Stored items
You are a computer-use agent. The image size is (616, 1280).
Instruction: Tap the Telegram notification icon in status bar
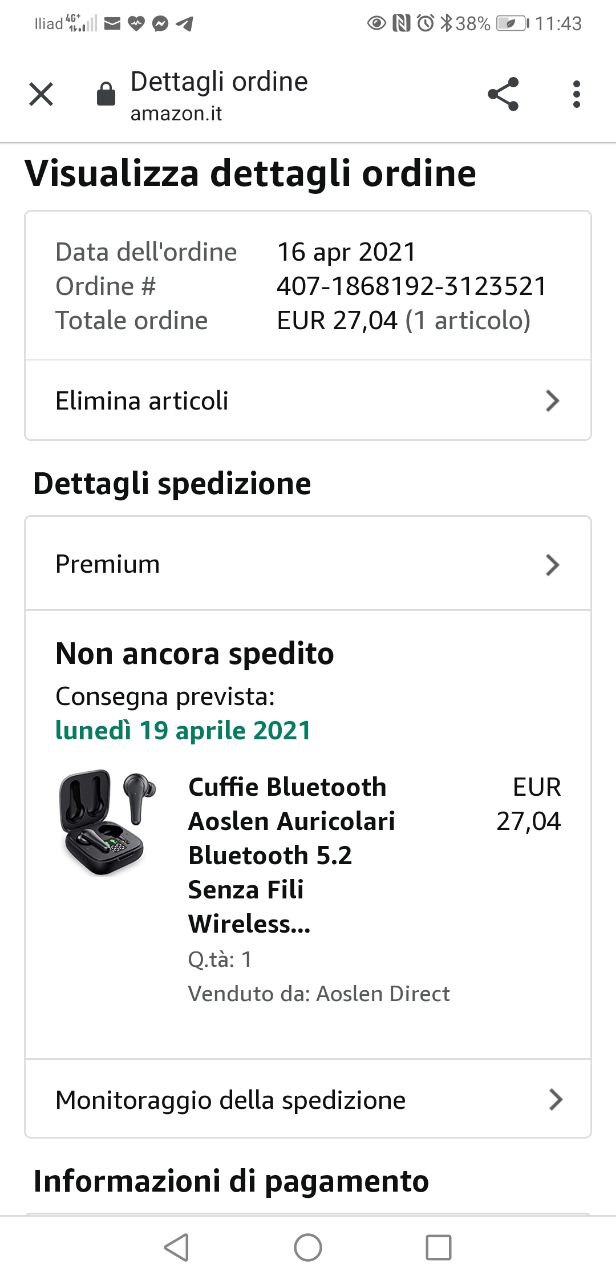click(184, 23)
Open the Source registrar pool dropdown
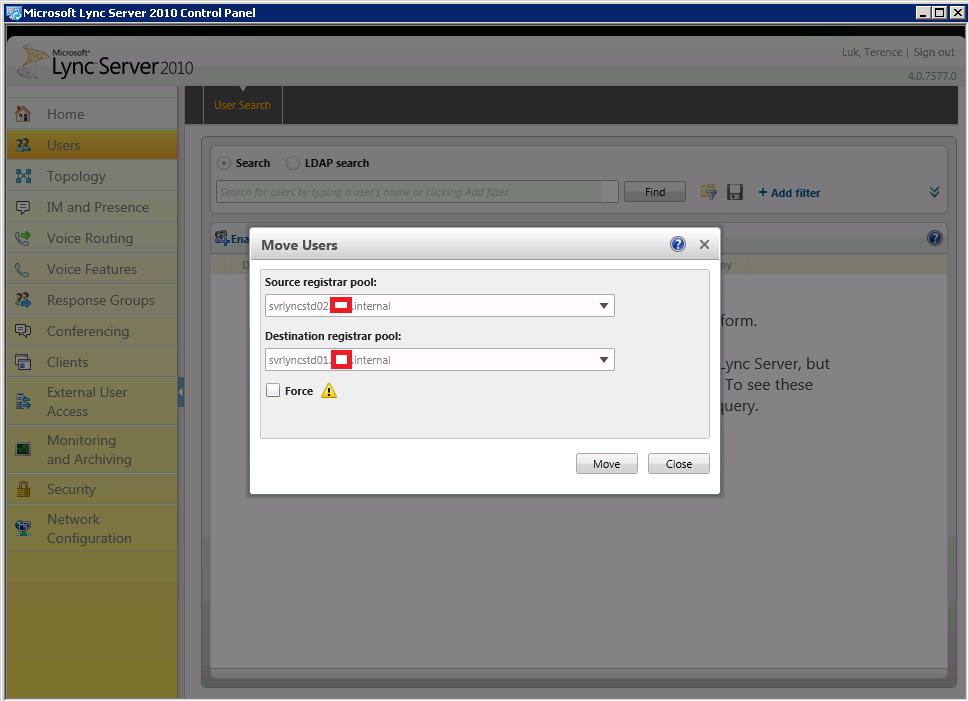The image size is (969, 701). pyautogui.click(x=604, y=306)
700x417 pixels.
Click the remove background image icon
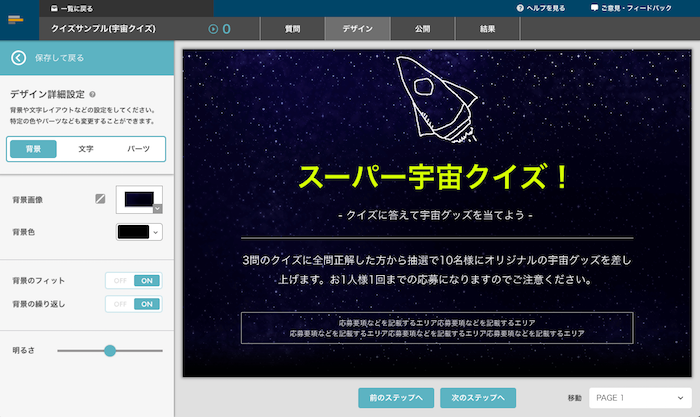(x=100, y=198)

Aim of the exercise: Copy out all the records exactly as they read, and omit the pictures.

Written response:
You are a computer-use agent. The image size is (616, 1280).
Instruction: Tap the Telegram notification icon in status bar
click(184, 23)
Open the Source registrar pool dropdown
The image size is (969, 701). pyautogui.click(x=604, y=306)
700x417 pixels.
Click the remove background image icon
(x=100, y=198)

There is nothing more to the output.